• **MATERIAL SUPPLIED**

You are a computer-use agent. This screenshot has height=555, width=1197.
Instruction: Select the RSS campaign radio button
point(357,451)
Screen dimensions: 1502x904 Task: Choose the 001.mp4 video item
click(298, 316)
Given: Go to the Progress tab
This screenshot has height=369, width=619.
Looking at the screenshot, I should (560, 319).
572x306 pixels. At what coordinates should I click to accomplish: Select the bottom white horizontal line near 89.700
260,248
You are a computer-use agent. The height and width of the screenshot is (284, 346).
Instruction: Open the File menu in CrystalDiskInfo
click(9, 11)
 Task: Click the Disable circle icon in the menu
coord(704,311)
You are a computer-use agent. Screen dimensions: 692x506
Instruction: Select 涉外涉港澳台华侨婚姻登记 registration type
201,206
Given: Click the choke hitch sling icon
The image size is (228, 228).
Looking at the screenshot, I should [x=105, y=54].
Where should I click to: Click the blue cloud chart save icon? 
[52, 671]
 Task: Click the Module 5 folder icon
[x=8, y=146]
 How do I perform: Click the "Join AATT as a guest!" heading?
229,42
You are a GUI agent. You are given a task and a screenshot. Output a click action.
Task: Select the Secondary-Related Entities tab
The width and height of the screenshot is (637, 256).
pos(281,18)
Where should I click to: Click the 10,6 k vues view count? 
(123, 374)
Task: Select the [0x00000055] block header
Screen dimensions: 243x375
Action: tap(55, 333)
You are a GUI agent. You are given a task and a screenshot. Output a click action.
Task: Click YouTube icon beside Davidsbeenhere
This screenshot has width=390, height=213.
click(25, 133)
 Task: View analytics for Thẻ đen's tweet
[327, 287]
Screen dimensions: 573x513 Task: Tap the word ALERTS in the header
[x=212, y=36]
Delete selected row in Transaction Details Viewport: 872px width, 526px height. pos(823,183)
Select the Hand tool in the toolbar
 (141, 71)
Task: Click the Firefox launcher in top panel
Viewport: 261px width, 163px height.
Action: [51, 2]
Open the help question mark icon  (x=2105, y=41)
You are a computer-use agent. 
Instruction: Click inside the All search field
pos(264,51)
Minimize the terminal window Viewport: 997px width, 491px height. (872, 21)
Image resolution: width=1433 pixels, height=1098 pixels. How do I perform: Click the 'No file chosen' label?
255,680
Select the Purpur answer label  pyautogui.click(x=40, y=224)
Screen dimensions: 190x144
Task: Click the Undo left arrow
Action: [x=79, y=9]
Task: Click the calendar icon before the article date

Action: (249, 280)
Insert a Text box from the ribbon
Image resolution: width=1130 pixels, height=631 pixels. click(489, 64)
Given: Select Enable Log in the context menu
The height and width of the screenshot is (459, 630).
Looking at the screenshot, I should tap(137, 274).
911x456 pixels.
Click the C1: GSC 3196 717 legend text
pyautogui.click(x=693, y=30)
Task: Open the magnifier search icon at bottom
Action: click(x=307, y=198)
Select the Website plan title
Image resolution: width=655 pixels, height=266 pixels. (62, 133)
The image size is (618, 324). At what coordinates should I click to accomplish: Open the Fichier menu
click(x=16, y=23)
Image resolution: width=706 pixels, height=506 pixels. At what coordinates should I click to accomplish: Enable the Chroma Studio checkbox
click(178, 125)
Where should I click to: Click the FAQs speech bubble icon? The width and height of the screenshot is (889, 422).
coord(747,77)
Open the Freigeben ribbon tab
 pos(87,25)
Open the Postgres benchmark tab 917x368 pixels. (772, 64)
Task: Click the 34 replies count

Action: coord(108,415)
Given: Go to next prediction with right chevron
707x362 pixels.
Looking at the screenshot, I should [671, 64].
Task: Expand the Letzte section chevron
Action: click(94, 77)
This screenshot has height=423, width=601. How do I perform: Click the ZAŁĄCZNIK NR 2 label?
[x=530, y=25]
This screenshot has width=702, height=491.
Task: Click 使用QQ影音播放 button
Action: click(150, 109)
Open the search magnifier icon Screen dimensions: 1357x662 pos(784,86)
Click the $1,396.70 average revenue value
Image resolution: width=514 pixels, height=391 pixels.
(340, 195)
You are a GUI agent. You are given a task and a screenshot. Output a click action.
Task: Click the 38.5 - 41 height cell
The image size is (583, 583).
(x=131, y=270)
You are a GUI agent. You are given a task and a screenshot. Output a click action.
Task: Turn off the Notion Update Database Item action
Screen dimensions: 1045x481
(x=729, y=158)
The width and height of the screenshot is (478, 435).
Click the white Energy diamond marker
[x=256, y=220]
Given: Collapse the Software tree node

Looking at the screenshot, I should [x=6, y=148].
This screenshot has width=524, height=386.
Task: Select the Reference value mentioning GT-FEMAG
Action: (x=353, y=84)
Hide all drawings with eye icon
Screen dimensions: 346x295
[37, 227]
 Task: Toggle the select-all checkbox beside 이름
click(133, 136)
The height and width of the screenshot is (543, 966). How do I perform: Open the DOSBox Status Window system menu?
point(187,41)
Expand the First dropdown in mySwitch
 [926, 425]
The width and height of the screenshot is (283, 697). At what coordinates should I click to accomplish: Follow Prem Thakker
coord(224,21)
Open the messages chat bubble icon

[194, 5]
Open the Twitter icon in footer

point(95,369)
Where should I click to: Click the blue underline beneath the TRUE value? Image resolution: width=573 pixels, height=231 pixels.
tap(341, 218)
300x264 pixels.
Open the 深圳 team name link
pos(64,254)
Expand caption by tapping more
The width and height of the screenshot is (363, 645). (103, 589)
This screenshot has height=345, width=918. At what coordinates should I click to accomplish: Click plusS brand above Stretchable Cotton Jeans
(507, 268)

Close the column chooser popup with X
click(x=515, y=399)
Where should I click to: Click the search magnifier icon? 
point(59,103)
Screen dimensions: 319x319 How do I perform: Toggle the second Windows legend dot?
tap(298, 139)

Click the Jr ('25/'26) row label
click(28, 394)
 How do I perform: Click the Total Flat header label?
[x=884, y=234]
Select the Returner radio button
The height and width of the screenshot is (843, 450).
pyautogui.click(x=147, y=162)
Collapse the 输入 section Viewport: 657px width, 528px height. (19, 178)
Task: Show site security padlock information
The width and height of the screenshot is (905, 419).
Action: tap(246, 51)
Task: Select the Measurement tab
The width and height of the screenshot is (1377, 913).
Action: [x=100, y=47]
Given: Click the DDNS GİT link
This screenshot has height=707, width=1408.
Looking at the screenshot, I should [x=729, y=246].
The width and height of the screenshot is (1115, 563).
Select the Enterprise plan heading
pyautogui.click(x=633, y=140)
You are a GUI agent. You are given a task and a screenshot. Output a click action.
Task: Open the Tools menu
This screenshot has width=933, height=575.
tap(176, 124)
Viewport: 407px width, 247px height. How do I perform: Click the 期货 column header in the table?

• **YOUR ASSIGNMENT**
Out of the listing above, reproduce exactly the lines from the one with "Task: Select the Measurement tab" up to and including the one with "The width and height of the screenshot is (1115, 563).".

• **RESPONSE**
Task: Select the Measurement tab
The width and height of the screenshot is (1377, 913).
Action: [x=100, y=47]
Given: Click the DDNS GİT link
This screenshot has height=707, width=1408.
Looking at the screenshot, I should [x=729, y=246].
The width and height of the screenshot is (1115, 563).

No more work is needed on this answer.